Who Is This For (And What’s Missing)?

The DrumDing is not for everyone. It will frustrate the player who wants to twist knobs in real-time while a sequence runs. It will baffle the musician who just wants to load a folder of classic drum machine samples and get going. This machine is for the process-oriented artist. It’s for the person who finds joy in the ritual, who views sound design as a separate, sacred act from arrangement. It’s for the Vermona devotee who craves that raw, robust analog tone but desires more sequencing power than the DRM1 offers.

Notable questions remain. The I/O is still a mystery—will there be individual outputs? A USB port for sample transfer or just MIDI? An SD card slot, as many hope, would be a game-changer for archiving loops and samples. The single modulation source feels like a limitation in an otherwise deep engine. And of course, there’s the price. Vermona builds like a tank, and this unique architecture won’t come cheap. We’re expecting a premium tag.

Yet, the promise is immense. The DrumDing offers a singular voice: the unmistakable character of Vermona’s analog circuits, frozen and mutated through a capable digital lens. It forces a workflow that could unlock new patterns and sounds precisely because it breaks the standard real-time paradigm. As one commenter on the news aptly put it: “Oh my, this is an inspired idea.” It is. It’s stubborn, opinionated, and utterly compelling. We can’t wait to get our hands on it, if only to see if our patience survives the first sampling session.

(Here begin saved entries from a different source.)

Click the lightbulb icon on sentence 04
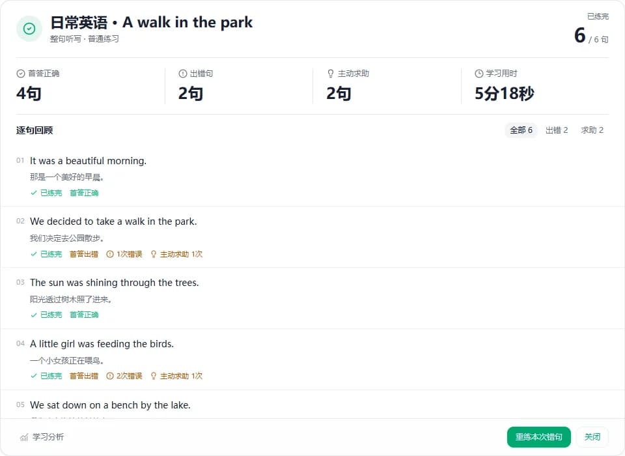This screenshot has width=625, height=456. pyautogui.click(x=154, y=376)
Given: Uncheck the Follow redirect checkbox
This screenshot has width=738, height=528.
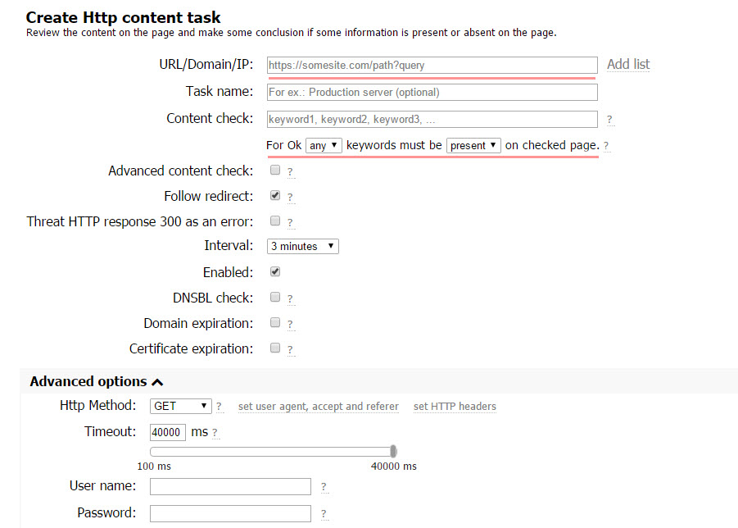Looking at the screenshot, I should pyautogui.click(x=275, y=195).
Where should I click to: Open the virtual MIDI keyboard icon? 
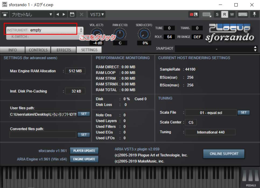pos(243,14)
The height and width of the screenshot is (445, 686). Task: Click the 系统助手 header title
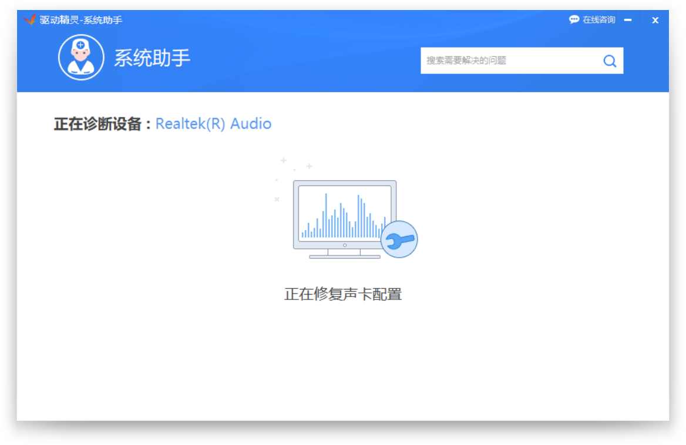152,58
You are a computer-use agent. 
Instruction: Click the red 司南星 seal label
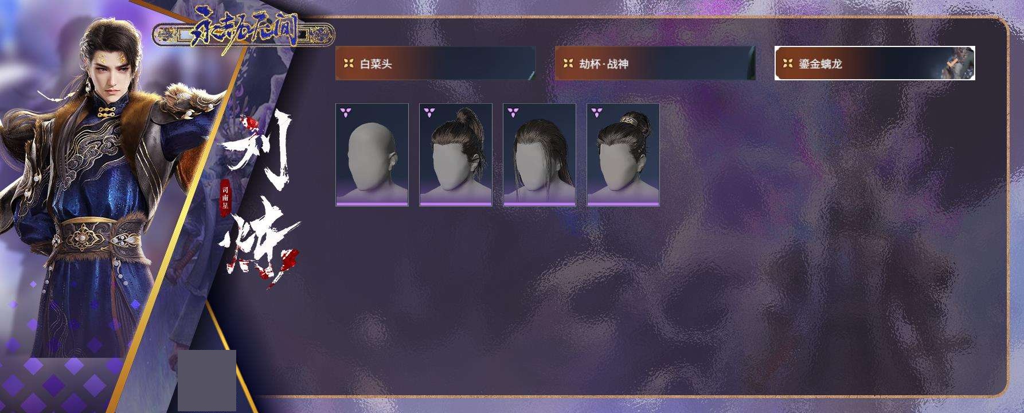[x=225, y=198]
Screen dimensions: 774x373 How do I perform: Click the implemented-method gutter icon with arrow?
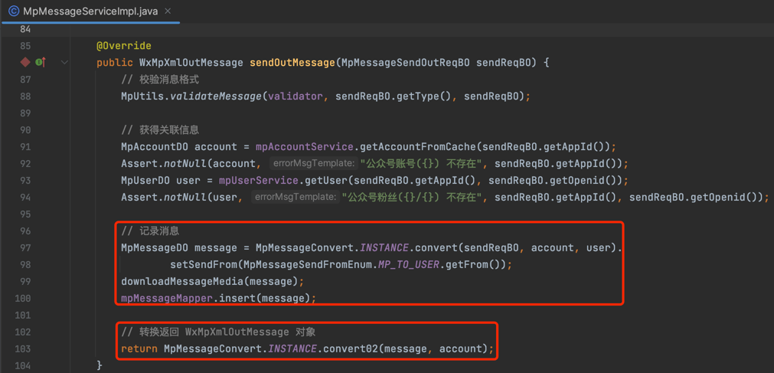(40, 62)
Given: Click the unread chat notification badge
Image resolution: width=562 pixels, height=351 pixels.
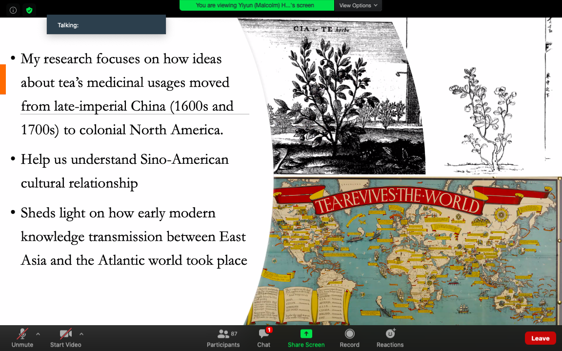Looking at the screenshot, I should pos(269,330).
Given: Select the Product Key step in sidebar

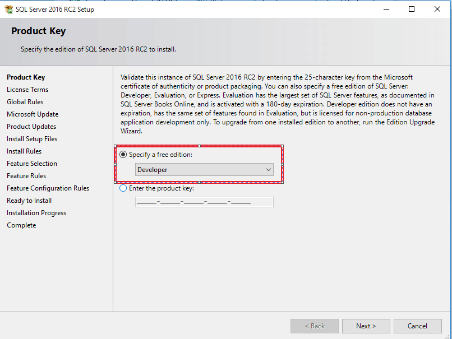Looking at the screenshot, I should 26,77.
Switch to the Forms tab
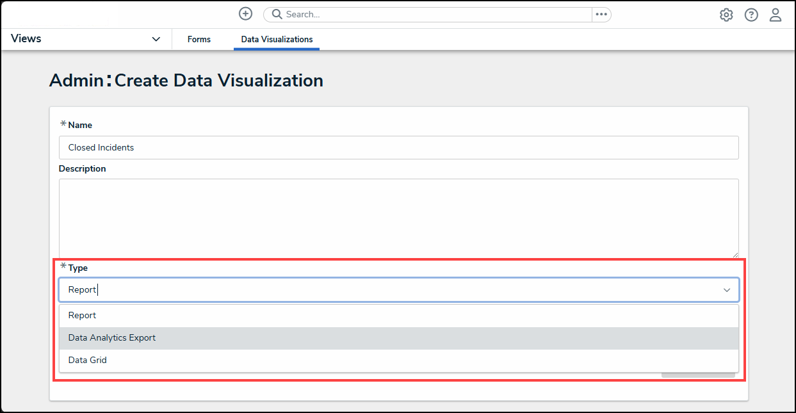This screenshot has height=413, width=796. tap(199, 40)
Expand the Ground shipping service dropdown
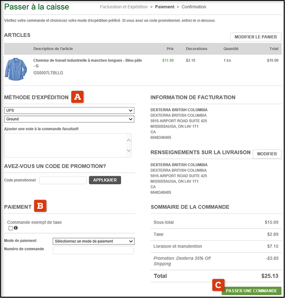This screenshot has width=285, height=298. [x=69, y=119]
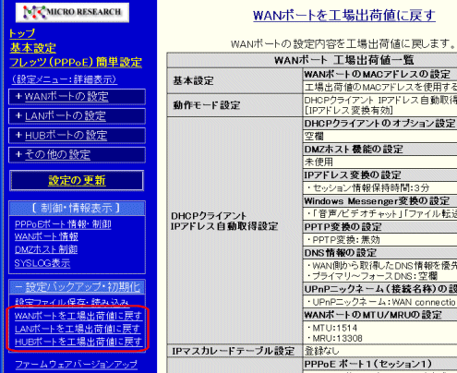Expand the その他の設定 menu

pyautogui.click(x=77, y=155)
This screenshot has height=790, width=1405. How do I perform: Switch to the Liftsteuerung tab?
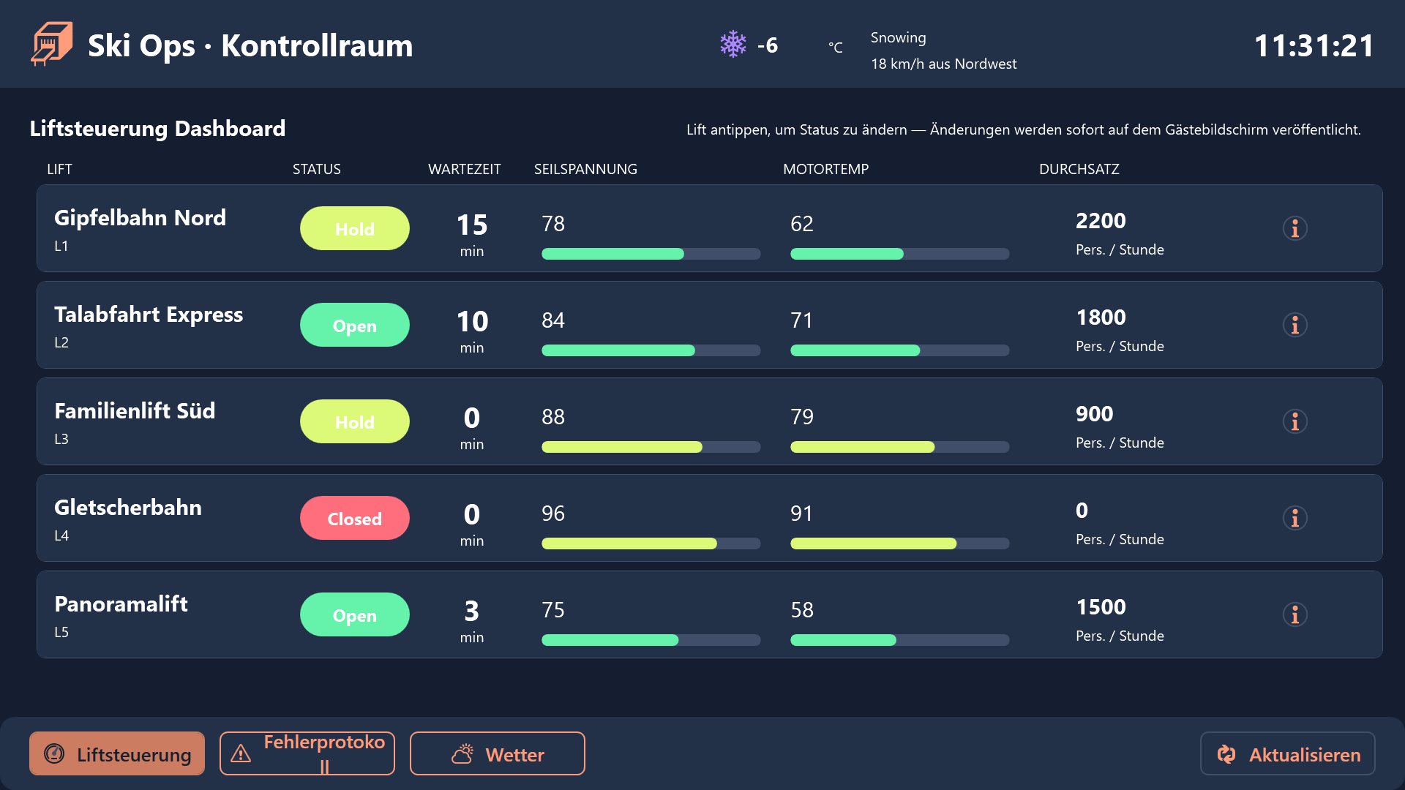117,753
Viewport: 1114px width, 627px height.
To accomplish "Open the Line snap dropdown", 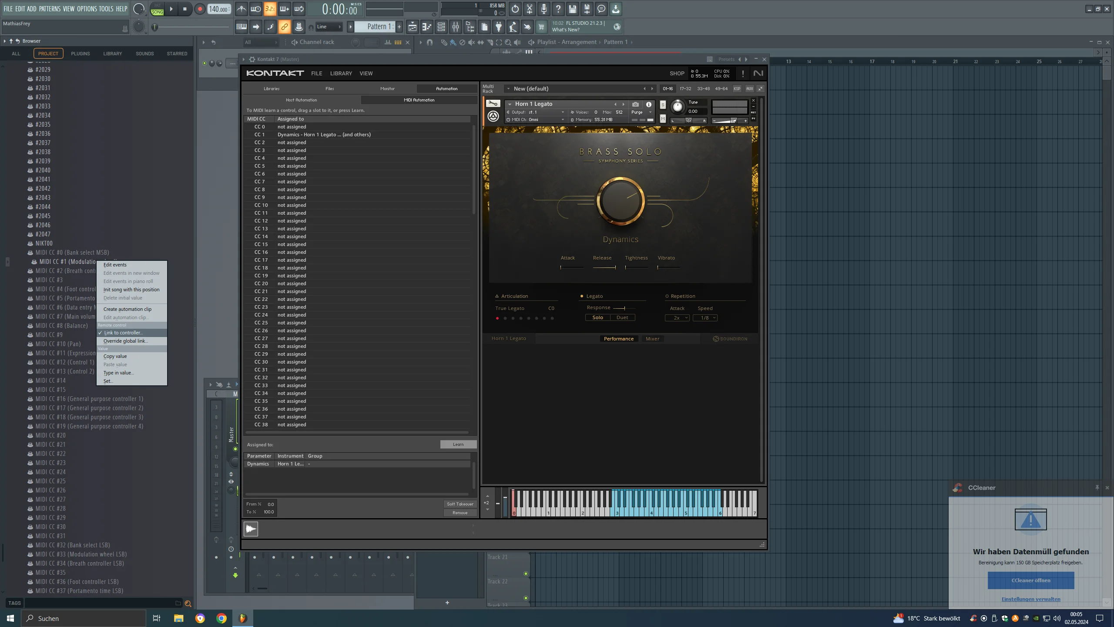I will coord(329,27).
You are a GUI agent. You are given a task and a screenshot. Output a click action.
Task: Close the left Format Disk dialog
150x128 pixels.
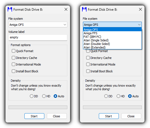[66, 9]
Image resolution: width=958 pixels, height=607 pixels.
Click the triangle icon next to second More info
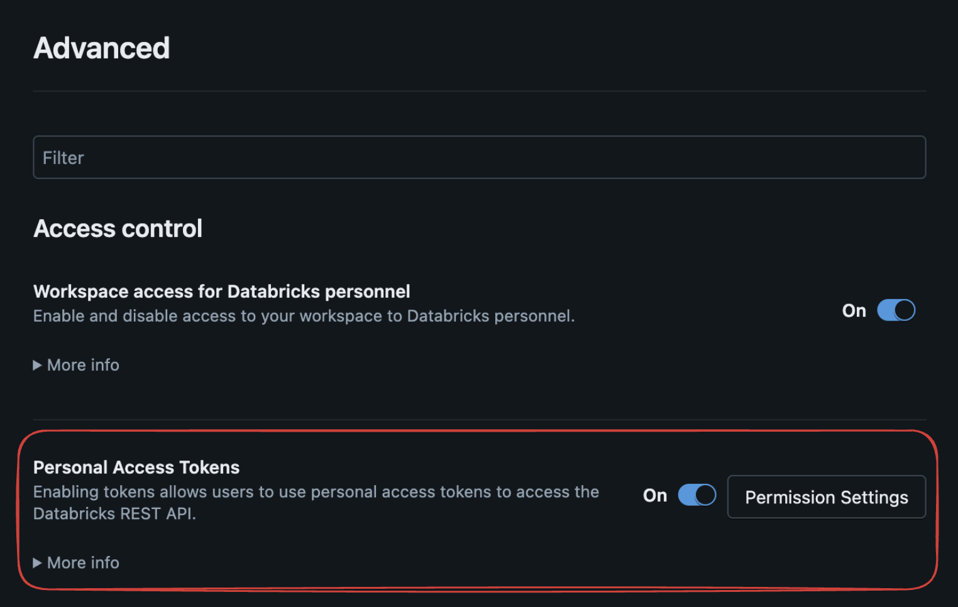click(38, 562)
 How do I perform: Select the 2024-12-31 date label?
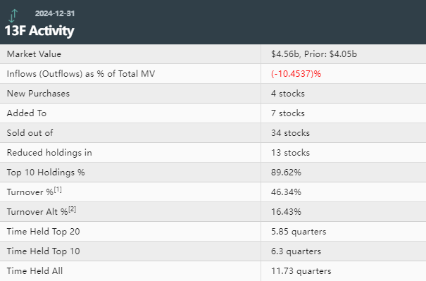pos(55,13)
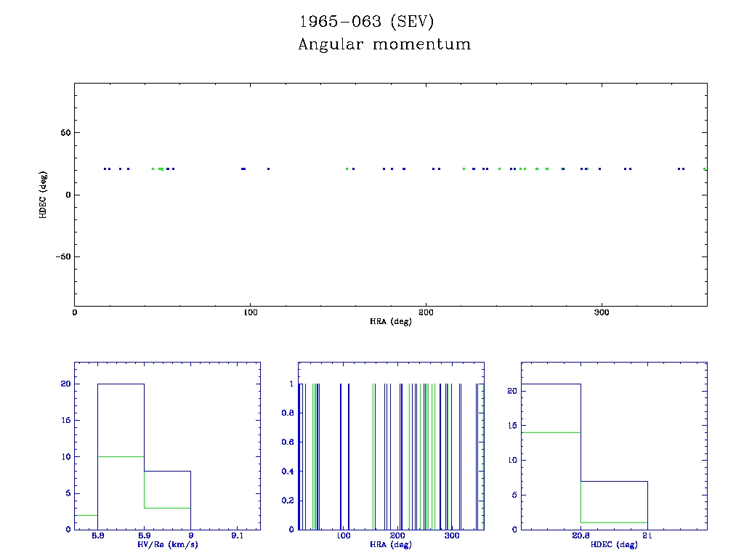Click the HRA (deg) label under middle histogram
Viewport: 744px width, 558px height.
click(391, 544)
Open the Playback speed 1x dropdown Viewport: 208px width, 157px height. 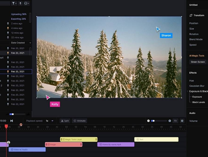49,121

Frequently Asked Questions

Can you load your own samples into the Vermona DrumDing?

Based on all available information, no. The DrumDing’s sampling function appears dedicated solely to capturing its own internal analog drum voice. This is a key part of its designed workflow and philosophy. It’s a closed ecosystem: you create sounds with its analog engine, sample them in, and then manipulate those recordings.

How does the “Alternative Step” function differ from parameter locks?

It’s more limited but serves a similar purpose. A parameter lock (per-step automation) lets you change a parameter (like filter cutoff) on a single step. The DrumDing’s ALT step creates a second, global alternate setting for a track (e.g., a different sample or tuning). Any step you set to use this alternate setting will light up green and use that same alternate setup. You can’t have unique alternate parameters for each step; they all share the one ALT configuration.

When will the Vermona DrumDing be released and how much will it cost?

As of now, both availability and price are “TBA” (To Be Announced). The original Superbooth 2025 preview suggested a potential release by the end of 2025, but the recent “almost ready” update doesn’t provide a firm date. Given Vermona’s build quality and the unique nature of the hardware, expect a premium price point when it does arrive.

I’m already mentally preparing my studio for the DrumDing’s arrival: clearing a prime spot on the desk and stockpiling enough coffee to sustain me through the inevitable, glorious frustration of its first sampling session.